Combine Preview: Running Backs

The Packers are set with Ryan Grant but could use a capable pass-catching threat out of the backfield. There are 26 running backs (and three fullbacks) slated to attend the Combine. We tell you who could provide some juice in the passing game.

The NFL's ultimate job interview, the Scouting Combine, begins on Wednesday in Indianapolis, with the first on-the-field workouts starting on Friday.

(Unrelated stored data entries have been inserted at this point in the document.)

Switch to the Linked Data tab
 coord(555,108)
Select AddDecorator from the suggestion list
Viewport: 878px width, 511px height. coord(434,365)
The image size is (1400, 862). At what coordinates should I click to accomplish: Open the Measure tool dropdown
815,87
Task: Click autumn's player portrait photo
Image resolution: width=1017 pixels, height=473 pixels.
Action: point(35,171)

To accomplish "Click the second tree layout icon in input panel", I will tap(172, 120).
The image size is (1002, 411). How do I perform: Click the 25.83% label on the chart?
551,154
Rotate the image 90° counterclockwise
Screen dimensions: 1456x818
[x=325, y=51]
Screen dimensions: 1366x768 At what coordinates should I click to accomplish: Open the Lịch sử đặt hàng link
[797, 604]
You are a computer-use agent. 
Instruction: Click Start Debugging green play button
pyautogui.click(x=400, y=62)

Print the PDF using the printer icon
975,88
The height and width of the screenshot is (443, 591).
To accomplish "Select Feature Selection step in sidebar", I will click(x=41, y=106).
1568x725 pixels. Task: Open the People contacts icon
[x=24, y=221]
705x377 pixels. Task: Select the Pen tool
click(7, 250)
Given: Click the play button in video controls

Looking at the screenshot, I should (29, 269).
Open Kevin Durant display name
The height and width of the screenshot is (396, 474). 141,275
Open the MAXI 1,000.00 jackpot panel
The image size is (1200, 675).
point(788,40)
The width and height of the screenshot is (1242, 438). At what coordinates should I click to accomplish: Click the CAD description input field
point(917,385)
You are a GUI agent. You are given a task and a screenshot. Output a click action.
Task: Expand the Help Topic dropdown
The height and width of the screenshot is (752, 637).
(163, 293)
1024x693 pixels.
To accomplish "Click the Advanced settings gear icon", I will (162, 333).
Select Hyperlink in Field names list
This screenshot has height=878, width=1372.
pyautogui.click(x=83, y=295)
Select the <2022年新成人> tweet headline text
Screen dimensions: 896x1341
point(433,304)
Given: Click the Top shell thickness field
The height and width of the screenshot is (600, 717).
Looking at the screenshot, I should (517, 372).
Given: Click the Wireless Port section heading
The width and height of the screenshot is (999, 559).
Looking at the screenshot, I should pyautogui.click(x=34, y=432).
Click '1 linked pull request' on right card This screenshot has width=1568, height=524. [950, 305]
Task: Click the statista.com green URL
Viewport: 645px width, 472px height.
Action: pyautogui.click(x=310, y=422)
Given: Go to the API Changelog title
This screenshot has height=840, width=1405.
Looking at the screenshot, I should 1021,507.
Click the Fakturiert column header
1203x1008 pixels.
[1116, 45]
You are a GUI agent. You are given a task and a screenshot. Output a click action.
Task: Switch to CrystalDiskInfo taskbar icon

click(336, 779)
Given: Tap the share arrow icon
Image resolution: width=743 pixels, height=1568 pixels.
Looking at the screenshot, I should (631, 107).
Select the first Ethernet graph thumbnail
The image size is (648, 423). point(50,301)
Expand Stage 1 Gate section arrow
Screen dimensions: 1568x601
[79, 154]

Packer Report gets you ready for the Combine with a position-by-position look at the 329 players on the invitation list.

Running backs

State of the Packers

With back-to-back 1,200-yard seasons to follow up on his breakout 2007, Ryan Grant has been about as productive as any running back in the NFL over the last two-and-a-half seasons. Only Adrian Peterson has rushed for more yards since Grant entered the lineup in 2007. Grant is tough and almost never fumbles.

While backup Brandon Jackson became excellent in picking up blitzes, he doesn't offer much production as a receiver. His career-long reception of 18 yards just isn't good enough. By contrast, Vikings free agent Chester Taylor had five receptions of longer than 20 yards last season alone, including two of 30-plus.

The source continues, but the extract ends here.